But public transport does work as such in Australian cities, it's just not as convenient for most (exception of city office workers in the larger cities) as driving. I never bother renting a car if I'm in one of the 5 larger Australian cities since there's plenty of trains, trams, ferries and/or buses to get me where I need to go. But that said, as a visitor I'm not generally in a hurry, it just doesn't bother me that the tram or train takes twice as long as it would take to drive (and of course I'd be relying on the GPS to tell me where to go anyway).

But if I was living in one of the bigger cities and doing the same trip every day then there's an incentive to find the fastest and most economical way of doing it. If it's into the city center then driving is costly (due to parking) but for other locations that's not usually such a problem. And driving is, in most cases, faster than public transport. Hence people choosing to drive.


----------



## Junior (8 June 2014)

Agree with Smurf's summation.

I live and work inner east Melbourne, so catch PT a lot and it works well for me.  As Smurf said, as soon as you're not in or near the CBD driving wins.

The size of Melbourne supports significantly expanded underground rail IMO.  Obviously it is a costly exercise and would run at a loss for some time, but long term would be heavily utilised and reduce reliance on cars.  Wherever a new station is built could support high density housing in that immediate area, reducing the never-ending urban sprawl and reducing reliance on cars & roads.  Expand bike lanes and aim to reduce the number of cars in and near CBD, improve air quality and quality of life!


----------



## Smurf1976 (8 June 2014)

For the info of the OP and anyone else not living in Australia, public transport systems in Australian state and territory capital cities. Population rounded to the nearest 0.1 million.

Note - Trains in Australian cities are electric on suburban routes except Adelaide (diesel but they are converting some to electric). Trains for longer distances are, in general, diesel. Buses generally have diesel engines, although a significant number of natural gas powered buses are in use in Australian cities also.

Sydney (population 4.7 million) - train, bus, ferry are the main means. Plus there's a small light rail (tram) system near the city center.

Melbourne (population 4.3 million) - train, tram are the main means, plus buses in areas not near a train or tram line (eg catch bus to train station, then take train to city). Trams are a well known and somewhat iconic feature of Melbourne - tourists tend to take photos of them and go for a ride for the sake of it. Melbourne's tram network is the largest in the world at present.

Brisbane (population 2.2 million) - train, bus and ferry.

Perth (population 1.9 million) - train, bus.

Adelaide (population 1.3 million) - bus, train and there's a single tram line (extended a few years ago) which is fairly heavily used especially within the city center area.

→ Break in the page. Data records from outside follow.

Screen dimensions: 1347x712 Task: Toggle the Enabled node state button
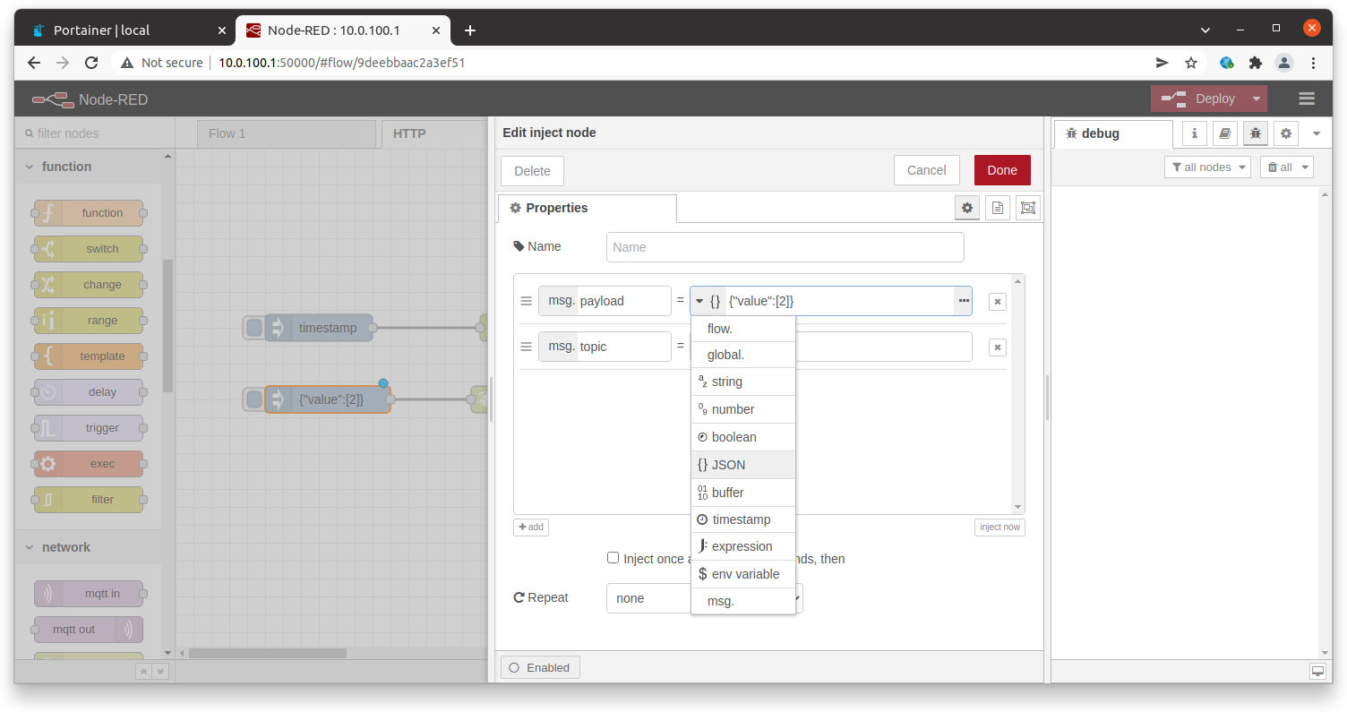coord(540,667)
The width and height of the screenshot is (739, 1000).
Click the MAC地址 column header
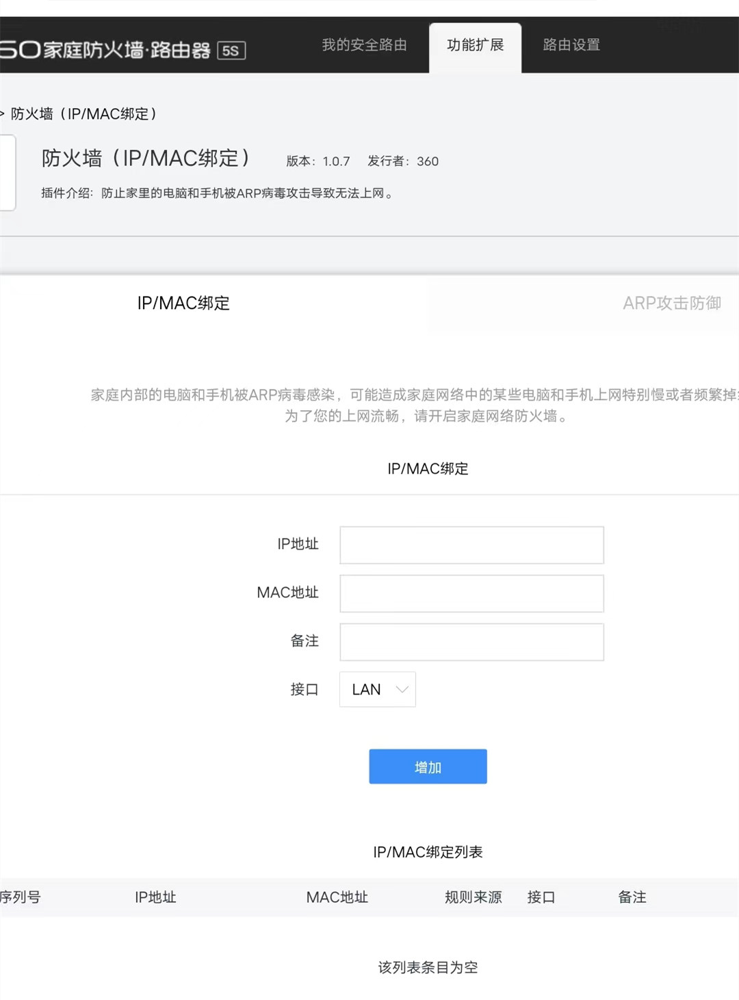pyautogui.click(x=338, y=897)
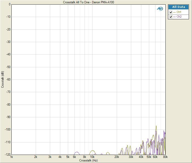
Task: Click the purple bump near 6k
Action: (76, 152)
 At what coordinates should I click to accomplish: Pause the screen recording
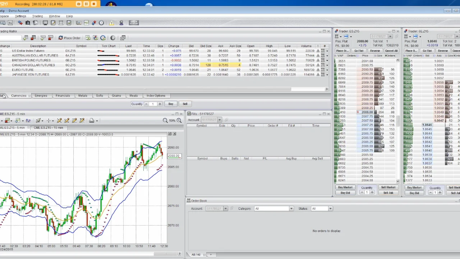point(86,4)
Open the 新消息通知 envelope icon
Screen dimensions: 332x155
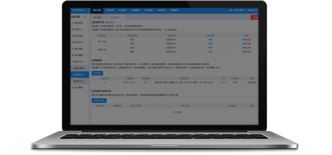(231, 10)
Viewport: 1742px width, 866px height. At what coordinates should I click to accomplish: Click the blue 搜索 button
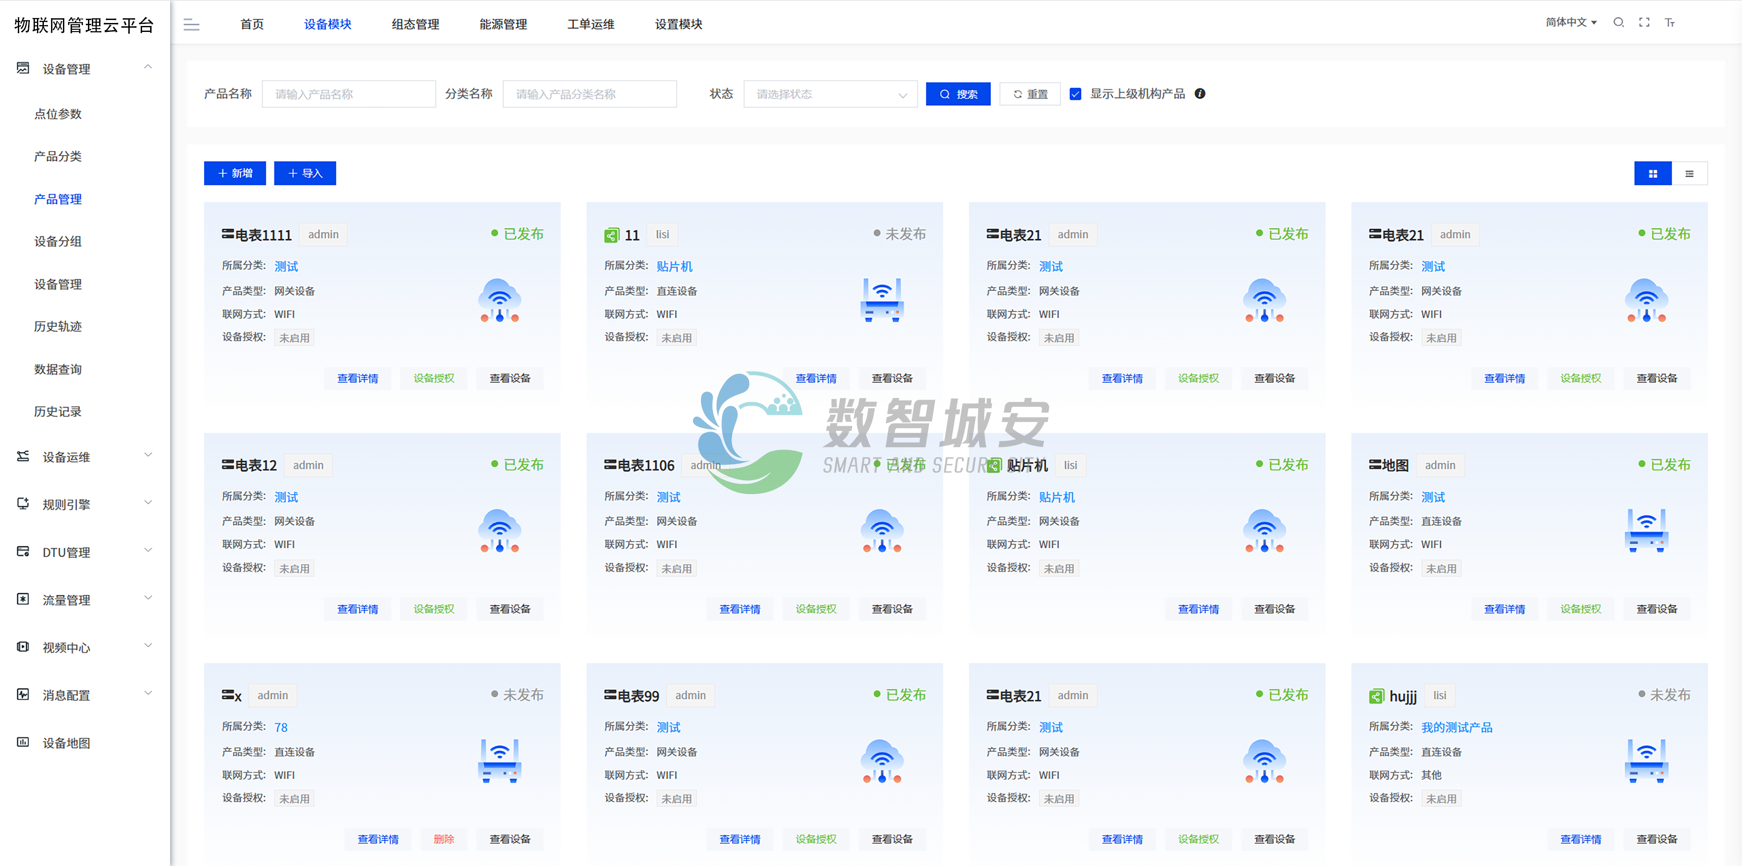click(x=958, y=94)
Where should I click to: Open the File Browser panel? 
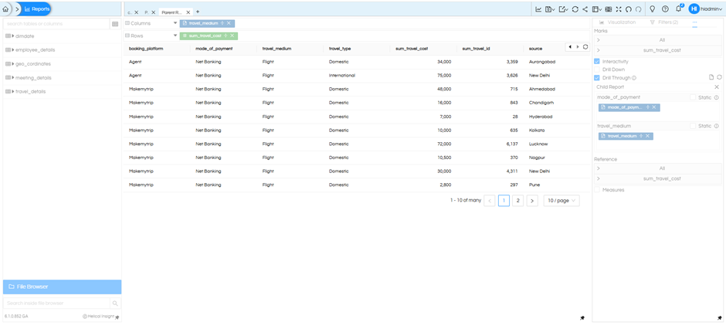pyautogui.click(x=62, y=287)
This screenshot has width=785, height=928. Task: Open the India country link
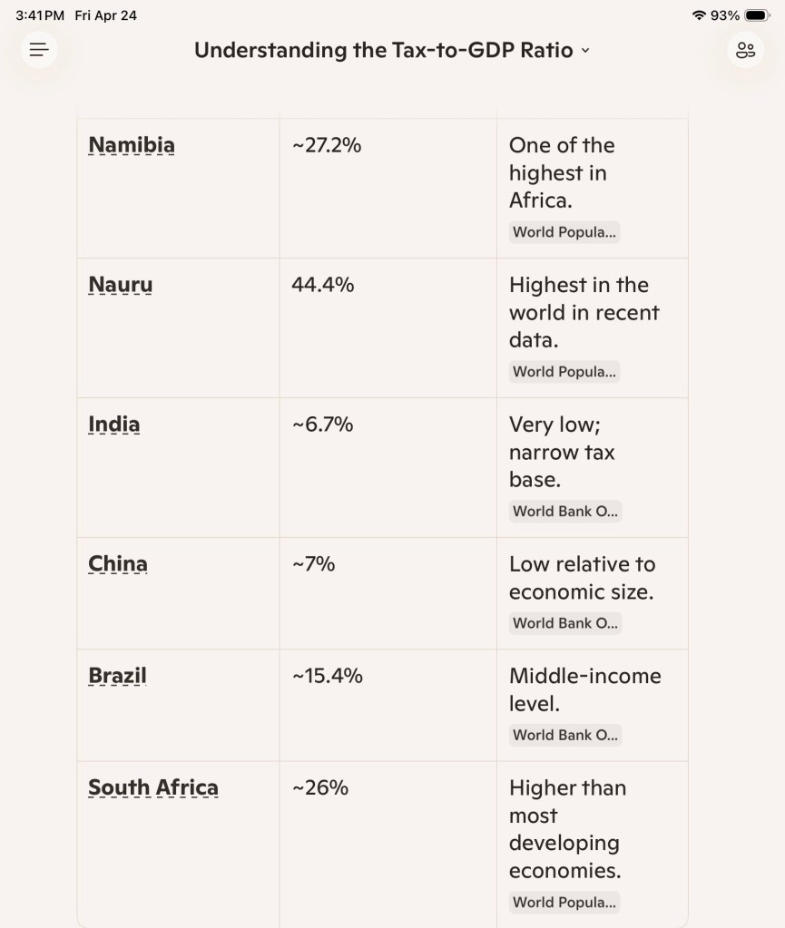pos(113,425)
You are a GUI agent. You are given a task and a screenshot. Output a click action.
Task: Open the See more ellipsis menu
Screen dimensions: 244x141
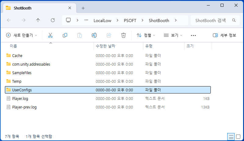coord(193,35)
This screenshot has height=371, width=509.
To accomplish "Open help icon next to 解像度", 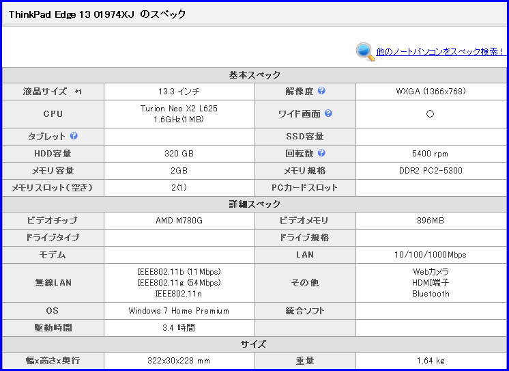I will pos(321,91).
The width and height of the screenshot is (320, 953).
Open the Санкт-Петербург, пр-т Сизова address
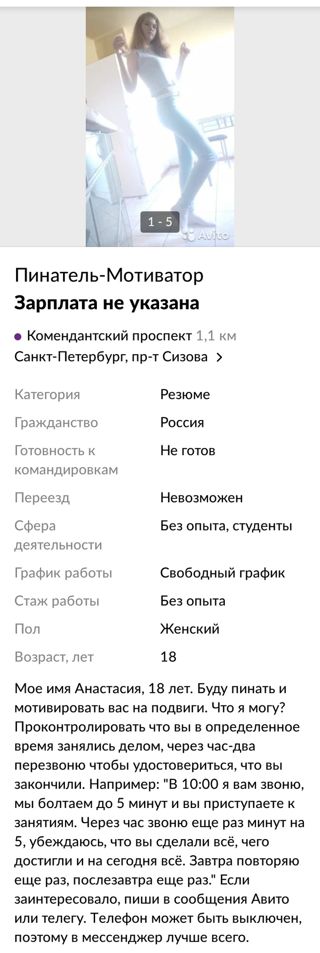point(111,357)
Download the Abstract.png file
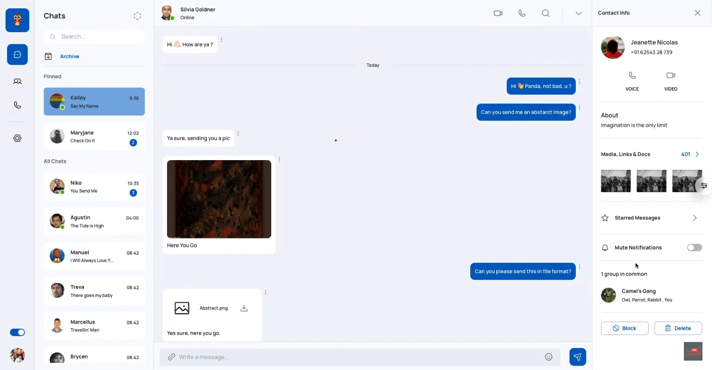The height and width of the screenshot is (370, 712). tap(244, 308)
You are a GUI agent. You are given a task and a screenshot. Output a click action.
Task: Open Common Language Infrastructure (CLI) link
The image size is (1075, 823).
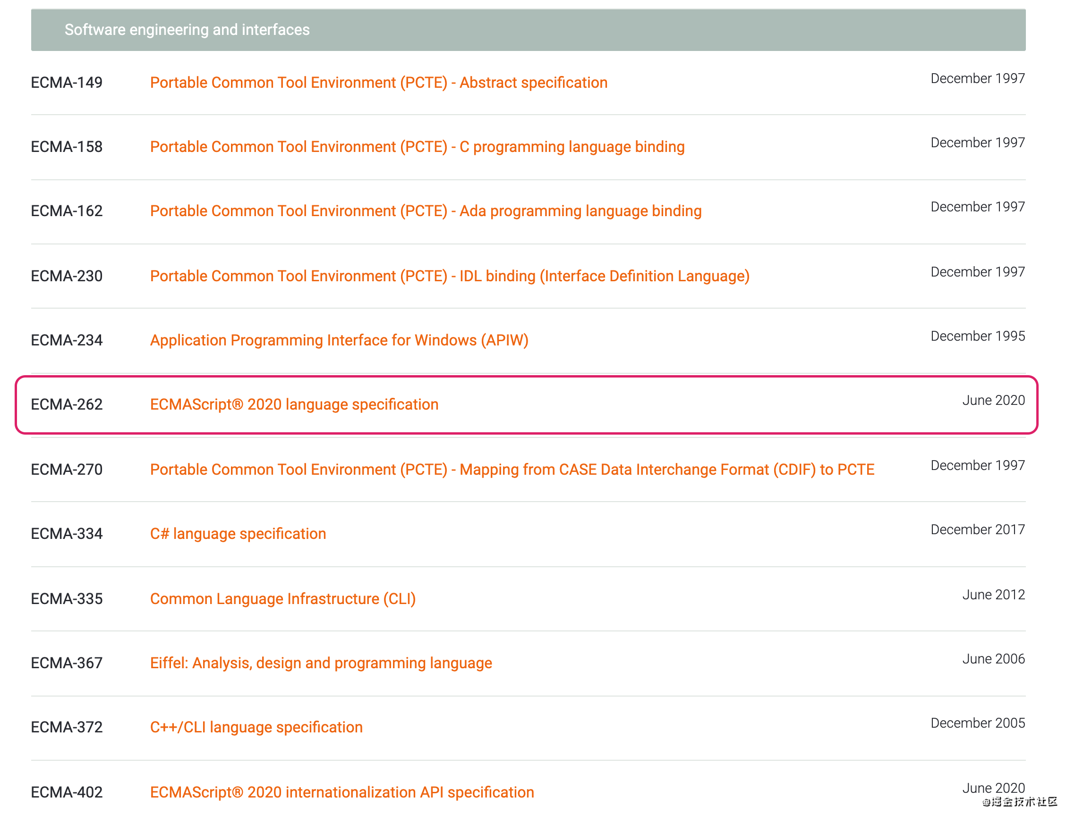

Adelaide also has a somewhat unusual bus "track" - the O-Bahn. It's basically a concrete track-like road that buses (with minor modifications to make them compatible) run on, then the same bus continues on ordinary roads right into the city center. It has stations along the track in a similar manner as you have stations with a train system. Video of it is here (not the most exciting video but shows how it works). http://www.youtube.com/watch?v=vPhhbF0Ms7g

Canberra (population 0.4 million) - bus. Notable point about Canberra is that it basically doesn't have traffic congestion, at least not to any significant extent.

Hobart (population 0.2 million) - bus is the main means and there's a very minor privately owned ferry service (it's a very small operation though). Hobart has relatively minor traffic congestion during peak periods, though not to the point that most would consider it a problem - worst case it adds a few minutes to your trip.

Darwin (population 0.1 million) - bus.


----------



## sptrawler (8 June 2014)

SirRumpole said:


> The continual trade off between quality and cheapness.
> 
> What do we really want ?



That really is the question Rumpole.

The problem with public transport is, it is very similar to the problem with the electricity grid, they have to carry excess capacity for peak periods.
This is why smurph and others say, some things should remain public utilities. 
They provide an essential service, that due to consumer demand is required to be over serviced, therefore are not financially viable.
To put them in private hands, has to end up with a reduced service or an increased cost.


----------



## DB008 (8 June 2014)

Simple answer - Population density

I was in South Korea a few years ago. WOW. Their metro/tube system (not including buses) is out of this world. Even better than Hong Kong and London...


----------



## SirRumpole (8 June 2014)

sptrawler said:


> That really is the question Rumpole.
> 
> The problem with public transport is, it is very similar to the problem with the electricity grid, they have to carry excess capacity for peak periods.
> This is why smurph and others say, some things should remain public utilities.
> ...




I agree that some utilities eg power and water should remain in government hands as private enterprise in Australia can't supply sufficient competition to keep multiple supplies in the market. Also refer to the two airline policy which operated for many years when it was obvious that the market could not sustain more competition.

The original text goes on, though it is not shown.